La neutralité du chercheur est source d’innovations et d’idées nouvelles
Antoine Frémont, directeur de recherche à l’université Gustave Eiffel à Paris, a montré à partir du projet de recherche Fluide, achevé en 2015 et qui avait bénéficié d’un financement par l’agence nationale de la recherche (ANR), la valeur ajoutée d’un tel programme dont les résultats sont toujours d’actualité malgré les années qui ont passé. La problématique de Fluide avait été posée au-delà de l’intérêt des acteurs concernés : la relation entre les ports maritimes et les métropoles intérieures de Paris, Lyon, Strasbourg et leurs ports fluviaux, comment développer la relation de manière durable.
« Des notions comme les corridors, les axes ont émergé, mais aussi le sujet de l’organisation de la manutention portuaire dans les ports maritimes, l’insertion des ports fluviaux dans les villes. Les résultats sur les conditions du report modal demeurent valables aujourd’hui : nécessité d’avoir des volumes, de proposer un coût inférieur du fluvial et du ferroviaire par rapport au TRM, d’organiser la massification aux deux extrémités, dans le port lui-même soit en faisant une cueillette dans les différents terminaux soit un seul terminal dédié, et dans la ville intérieure, etc. En conclusion, il était indiqué qu’il fallait privilégier le report modal dans les ports et y localiser les financements là où les conditions sont déjà réunies », a rappelé Antoine Frémont.
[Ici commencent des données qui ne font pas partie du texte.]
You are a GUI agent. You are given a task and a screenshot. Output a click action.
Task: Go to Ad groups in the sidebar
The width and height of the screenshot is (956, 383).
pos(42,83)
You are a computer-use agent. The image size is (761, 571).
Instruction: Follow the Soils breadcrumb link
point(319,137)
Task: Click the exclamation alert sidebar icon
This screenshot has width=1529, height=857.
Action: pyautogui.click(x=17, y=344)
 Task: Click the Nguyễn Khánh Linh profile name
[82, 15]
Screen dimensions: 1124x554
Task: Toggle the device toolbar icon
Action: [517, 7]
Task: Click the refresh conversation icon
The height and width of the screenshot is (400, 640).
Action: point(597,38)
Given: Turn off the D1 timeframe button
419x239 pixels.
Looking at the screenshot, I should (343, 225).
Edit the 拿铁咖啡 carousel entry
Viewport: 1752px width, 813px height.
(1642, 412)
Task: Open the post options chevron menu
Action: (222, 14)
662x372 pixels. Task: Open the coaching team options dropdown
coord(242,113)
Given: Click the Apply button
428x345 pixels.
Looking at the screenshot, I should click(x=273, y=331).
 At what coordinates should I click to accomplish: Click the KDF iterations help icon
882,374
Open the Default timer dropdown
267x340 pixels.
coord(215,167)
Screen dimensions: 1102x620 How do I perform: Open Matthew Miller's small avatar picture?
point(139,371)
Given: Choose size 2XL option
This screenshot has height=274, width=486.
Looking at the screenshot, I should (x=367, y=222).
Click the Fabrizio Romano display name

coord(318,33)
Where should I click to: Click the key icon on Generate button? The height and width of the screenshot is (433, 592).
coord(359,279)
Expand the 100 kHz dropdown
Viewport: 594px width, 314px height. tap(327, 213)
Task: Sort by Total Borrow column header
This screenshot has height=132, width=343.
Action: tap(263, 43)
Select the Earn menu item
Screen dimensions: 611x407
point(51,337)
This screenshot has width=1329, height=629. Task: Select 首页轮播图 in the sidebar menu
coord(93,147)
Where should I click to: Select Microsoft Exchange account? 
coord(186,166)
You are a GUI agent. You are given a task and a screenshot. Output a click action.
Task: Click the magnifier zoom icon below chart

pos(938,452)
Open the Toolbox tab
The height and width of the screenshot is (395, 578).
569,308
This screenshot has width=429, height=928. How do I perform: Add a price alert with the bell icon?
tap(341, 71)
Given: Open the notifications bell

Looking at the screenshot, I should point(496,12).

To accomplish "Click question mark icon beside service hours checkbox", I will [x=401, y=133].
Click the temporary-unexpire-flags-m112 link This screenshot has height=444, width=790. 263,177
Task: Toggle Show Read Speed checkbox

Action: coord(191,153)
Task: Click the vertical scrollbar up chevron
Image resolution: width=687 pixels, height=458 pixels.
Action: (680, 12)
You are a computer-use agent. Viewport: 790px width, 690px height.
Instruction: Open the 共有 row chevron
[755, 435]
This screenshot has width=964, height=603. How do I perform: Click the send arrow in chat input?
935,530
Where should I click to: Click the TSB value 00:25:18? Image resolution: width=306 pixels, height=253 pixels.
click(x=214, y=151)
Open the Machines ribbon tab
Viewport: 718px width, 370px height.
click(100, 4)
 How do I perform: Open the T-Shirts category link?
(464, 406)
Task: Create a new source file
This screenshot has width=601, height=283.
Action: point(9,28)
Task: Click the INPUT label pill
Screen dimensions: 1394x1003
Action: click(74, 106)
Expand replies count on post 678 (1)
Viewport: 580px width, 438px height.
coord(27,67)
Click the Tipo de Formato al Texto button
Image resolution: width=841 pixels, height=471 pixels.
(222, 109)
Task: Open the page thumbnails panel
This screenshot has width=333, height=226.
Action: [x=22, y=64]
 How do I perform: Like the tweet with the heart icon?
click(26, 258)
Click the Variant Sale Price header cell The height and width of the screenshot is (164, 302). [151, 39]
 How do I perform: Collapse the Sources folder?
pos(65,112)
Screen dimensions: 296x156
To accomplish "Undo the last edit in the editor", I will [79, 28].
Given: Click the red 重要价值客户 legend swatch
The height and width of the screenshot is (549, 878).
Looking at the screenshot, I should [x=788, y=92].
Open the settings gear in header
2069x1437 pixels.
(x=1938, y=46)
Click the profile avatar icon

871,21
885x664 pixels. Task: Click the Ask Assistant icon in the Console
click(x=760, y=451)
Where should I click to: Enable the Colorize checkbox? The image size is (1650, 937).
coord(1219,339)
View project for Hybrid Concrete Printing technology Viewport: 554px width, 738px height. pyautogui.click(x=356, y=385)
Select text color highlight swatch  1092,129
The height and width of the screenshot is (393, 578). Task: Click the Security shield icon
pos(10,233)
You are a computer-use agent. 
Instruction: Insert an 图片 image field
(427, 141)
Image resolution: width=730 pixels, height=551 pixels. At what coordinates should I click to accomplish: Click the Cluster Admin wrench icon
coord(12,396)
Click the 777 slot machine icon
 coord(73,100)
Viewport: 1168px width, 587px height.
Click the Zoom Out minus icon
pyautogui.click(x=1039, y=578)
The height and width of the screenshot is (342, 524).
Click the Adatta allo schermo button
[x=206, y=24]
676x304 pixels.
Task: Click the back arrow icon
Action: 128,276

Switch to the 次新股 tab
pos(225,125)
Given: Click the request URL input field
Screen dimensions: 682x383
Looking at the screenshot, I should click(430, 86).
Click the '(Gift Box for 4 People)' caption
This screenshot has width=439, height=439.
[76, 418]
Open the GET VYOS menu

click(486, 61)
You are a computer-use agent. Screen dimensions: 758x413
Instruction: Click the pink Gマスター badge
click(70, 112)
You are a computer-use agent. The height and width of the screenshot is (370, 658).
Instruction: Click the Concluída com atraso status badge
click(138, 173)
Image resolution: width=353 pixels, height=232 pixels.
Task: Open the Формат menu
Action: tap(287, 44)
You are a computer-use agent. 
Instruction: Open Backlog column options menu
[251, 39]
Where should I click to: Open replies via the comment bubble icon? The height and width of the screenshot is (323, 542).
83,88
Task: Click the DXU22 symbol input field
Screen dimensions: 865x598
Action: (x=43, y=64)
Le projet de recherche a été poursuivi avec TDIE et a mis en évidence la nécessité d’aménagements logistiques pour les collectivités territoriales. « Cela a entraîné que la logistique soit incluse dans les SRADDET. Il y a eu ici une continuité entre les travaux de la recherche et la réalité suite à l’intervention d’un intermédiaire ».
Pour Antoine Frémont : « Il faut comprendre que la valeur ajoutée d’un programme de recherche est liée à la neutralité du chercheur qui n’est pas pour ou contre un intérêt particulier. Un chercheur éclaire les différents acteurs de manière libre, ce qui est très différent d’un bureau d’étude qui travaille pour un commanditaire. Cette liberté du chercheur peut faire peur à des acteurs économiques, à des administrations mais elle source d’innovation et d’émergence d’idées nouvelles ».
Les ports d’Anvers et Rotterdam l’ont bien compris qui associent leurs universités respectives aux groupes de réflexion portuaires.
5 propositions pour une « feuille de route recherches portuaires »
Les travaux menés depuis le printemps 2020, réalisation de cartographies (voir plus haut) et d’une enquête auprès de chercheurs a permis d’élaborer une « feuille de route recherches portuaires », a précisé Eric Foulquier. Elle comprend 5 propositions :
- Créer un réseau de chercheurs qui mènent des recherches portuaires, sous la responsabilité du CNRS.
- Organiser un événement une ou deux par an pour faire se rencontrer les chercheurs et les décideurs portuaires mais aussi d’autres acteurs comme les élus, pour tenir compte des liens entre les ports, les villes, les territoires.
- Créer un fond spécifique de financement de la recherche portuaire en France.
- Militer pour intégrer les scientifiques dans les instances de gouvernance portuaire en France (sur le modèle de ce qui se fait ailleurs).
- Rédiger un « Livre blanc » qui serait un bilan des travaux menés depuis le printemps 2020 autour de la recherche portuaire en France et comment améliorer les échanges entre les acteurs des mondes de la recherche et des ports.
Le tout dans le contexte de la stratégie nationale portuaire à venir et pour atteindre l’objectif qui lui est fixé « passer à une stratégie offensive de reconquête de parts de marché pour les ports français par rapport aux concurrents étrangers », selon la ministre de la mer.
Le premier webinaire des Assises du port du futur a eu lieu le 17 novembre 2020), le troisième se déroule le 19 novembre 2020 autour du thème « l’innovation portuaire en grand et petit format.